(Pixel coordinate grounding data)
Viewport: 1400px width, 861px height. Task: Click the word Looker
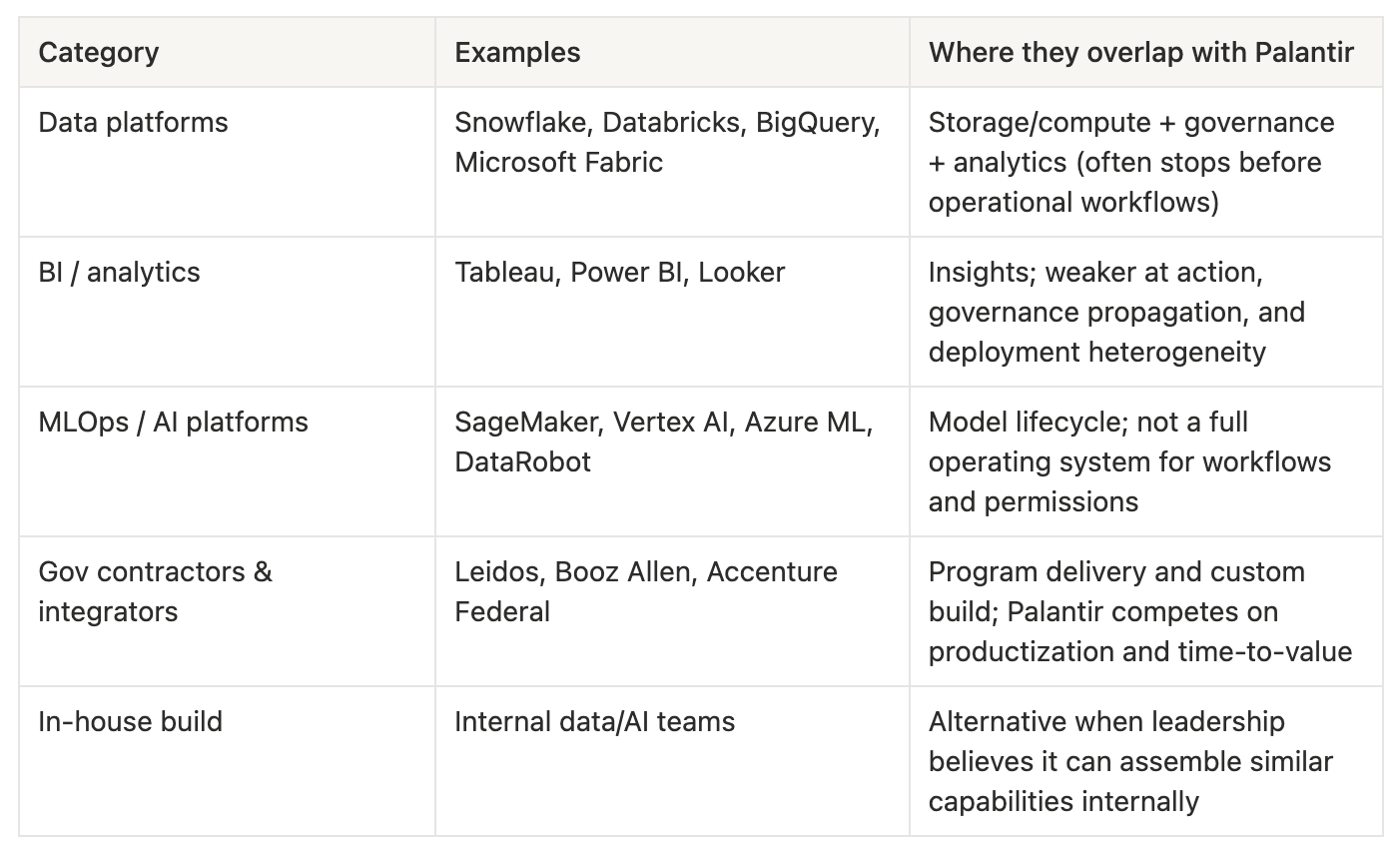tap(741, 273)
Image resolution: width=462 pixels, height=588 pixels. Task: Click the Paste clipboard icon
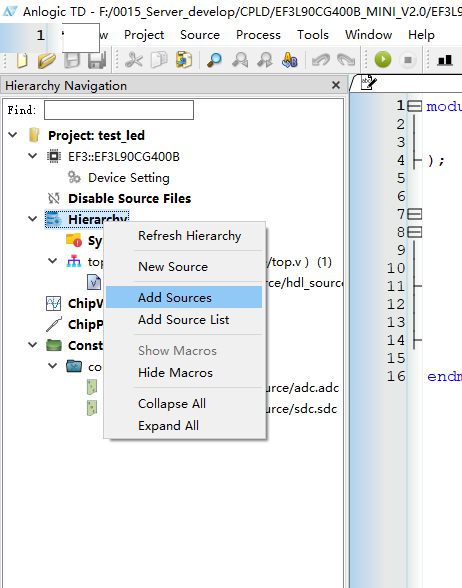(x=184, y=60)
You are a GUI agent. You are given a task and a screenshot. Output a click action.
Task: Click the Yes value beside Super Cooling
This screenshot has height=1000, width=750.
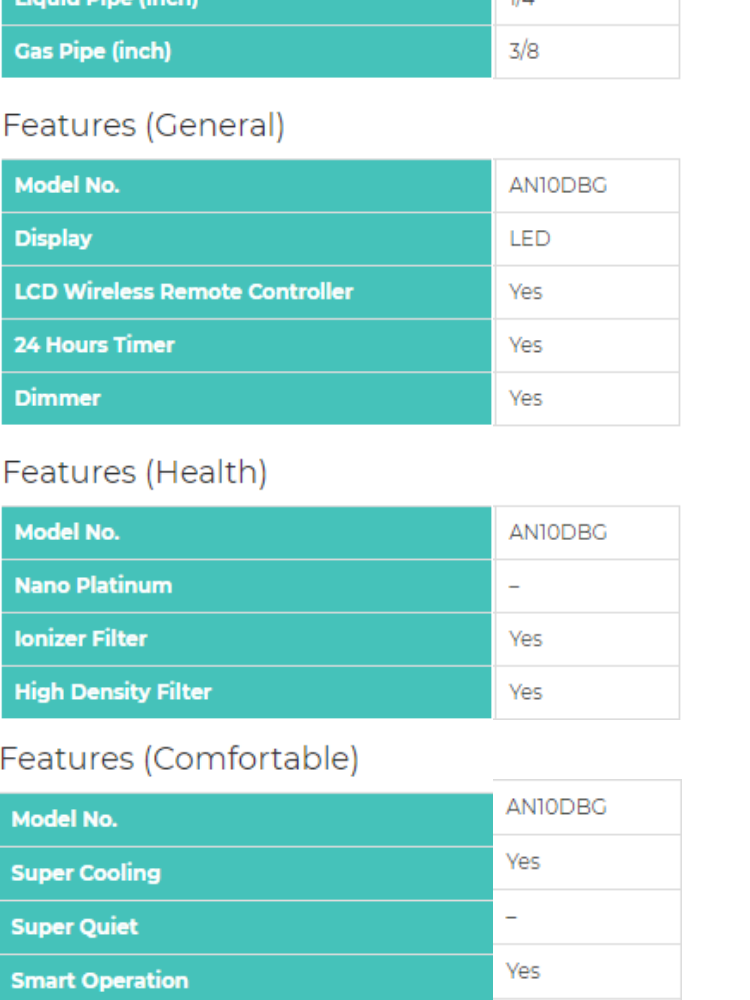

» Prompt
Omitting all pictures, retype exactly the lines from the line containing "You are a GUI" down to the last line above, both ends included.

» Output
You are a GUI agent. You are given a task and a screenshot. Output a click action.
Task: Click the Yes value beside Super Cooling
This screenshot has height=1000, width=750.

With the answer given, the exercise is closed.